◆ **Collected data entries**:
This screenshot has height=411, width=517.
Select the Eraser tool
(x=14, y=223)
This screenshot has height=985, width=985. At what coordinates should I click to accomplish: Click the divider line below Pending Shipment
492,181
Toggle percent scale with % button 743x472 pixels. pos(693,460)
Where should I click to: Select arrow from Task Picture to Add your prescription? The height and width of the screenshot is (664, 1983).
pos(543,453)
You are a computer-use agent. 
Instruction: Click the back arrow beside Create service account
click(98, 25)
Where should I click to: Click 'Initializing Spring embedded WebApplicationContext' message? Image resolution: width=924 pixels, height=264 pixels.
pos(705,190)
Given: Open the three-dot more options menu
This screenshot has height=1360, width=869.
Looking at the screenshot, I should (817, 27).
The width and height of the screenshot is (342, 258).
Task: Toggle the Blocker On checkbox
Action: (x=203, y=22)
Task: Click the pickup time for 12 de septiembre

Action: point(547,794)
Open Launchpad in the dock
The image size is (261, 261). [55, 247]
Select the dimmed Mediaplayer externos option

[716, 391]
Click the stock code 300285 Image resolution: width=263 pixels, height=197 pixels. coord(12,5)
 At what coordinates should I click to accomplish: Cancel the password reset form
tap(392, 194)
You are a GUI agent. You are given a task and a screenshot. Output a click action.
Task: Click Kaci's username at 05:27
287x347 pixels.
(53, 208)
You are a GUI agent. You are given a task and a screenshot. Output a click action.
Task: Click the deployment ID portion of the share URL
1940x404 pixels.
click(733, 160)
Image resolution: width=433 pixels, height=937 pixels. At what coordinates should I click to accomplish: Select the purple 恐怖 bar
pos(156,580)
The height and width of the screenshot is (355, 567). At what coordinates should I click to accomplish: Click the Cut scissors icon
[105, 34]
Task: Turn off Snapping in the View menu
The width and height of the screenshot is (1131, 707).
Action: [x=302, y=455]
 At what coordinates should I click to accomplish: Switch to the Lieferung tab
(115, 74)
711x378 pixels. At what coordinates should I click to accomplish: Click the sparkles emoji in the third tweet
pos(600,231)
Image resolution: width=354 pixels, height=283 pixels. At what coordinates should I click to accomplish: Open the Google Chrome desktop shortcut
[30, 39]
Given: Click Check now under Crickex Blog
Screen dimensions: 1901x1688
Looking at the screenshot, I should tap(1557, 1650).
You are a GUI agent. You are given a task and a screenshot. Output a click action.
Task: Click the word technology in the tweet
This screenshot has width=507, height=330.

◆ **ACTIVITY**:
Extract all of the data exactly as written.

◆ **EXERCISE RESULT**:
This screenshot has height=411, width=517.
Select the Eraser tool
(x=14, y=223)
This screenshot has height=985, width=985. At what coordinates should I click to accomplish: Click the divider line below Pending Shipment
492,181
Toggle percent scale with % button 743x472 pixels. pos(693,460)
Where should I click to: Select arrow from Task Picture to Add your prescription? The height and width of the screenshot is (664, 1983).
pos(543,453)
You are a computer-use agent. 
Instruction: Click the back arrow beside Create service account
click(98, 25)
Where should I click to: Click 'Initializing Spring embedded WebApplicationContext' message? Image resolution: width=924 pixels, height=264 pixels.
pos(705,190)
Given: Open the three-dot more options menu
This screenshot has height=1360, width=869.
Looking at the screenshot, I should (817, 27).
The width and height of the screenshot is (342, 258).
Task: Toggle the Blocker On checkbox
Action: (x=203, y=22)
Task: Click the pickup time for 12 de septiembre

Action: point(547,794)
Open Launchpad in the dock
The image size is (261, 261). [55, 247]
Select the dimmed Mediaplayer externos option

[716, 391]
Click the stock code 300285 Image resolution: width=263 pixels, height=197 pixels. coord(12,5)
 At what coordinates should I click to accomplish: Cancel the password reset form
tap(392, 194)
You are a GUI agent. You are given a task and a screenshot. Output a click action.
Task: Click Kaci's username at 05:27
287x347 pixels.
(53, 208)
You are a GUI agent. You are given a task and a screenshot. Output a click action.
Task: Click the deployment ID portion of the share URL
1940x404 pixels.
click(733, 160)
Image resolution: width=433 pixels, height=937 pixels. At what coordinates should I click to accomplish: Select the purple 恐怖 bar
pos(156,580)
The height and width of the screenshot is (355, 567). At what coordinates should I click to accomplish: Click the Cut scissors icon
[105, 34]
Task: Turn off Snapping in the View menu
The width and height of the screenshot is (1131, 707).
Action: [x=302, y=455]
 At what coordinates should I click to accomplish: Switch to the Lieferung tab
(115, 74)
711x378 pixels. At what coordinates should I click to accomplish: Click the sparkles emoji in the third tweet
pos(600,231)
Image resolution: width=354 pixels, height=283 pixels. At what coordinates should I click to accomplish: Open the Google Chrome desktop shortcut
[30, 39]
Given: Click Check now under Crickex Blog
Screen dimensions: 1901x1688
Looking at the screenshot, I should tap(1557, 1650).
You are a GUI agent. You are given a task and a screenshot. Output a click action.
Task: Click the word technology in the tweet
This screenshot has width=507, height=330.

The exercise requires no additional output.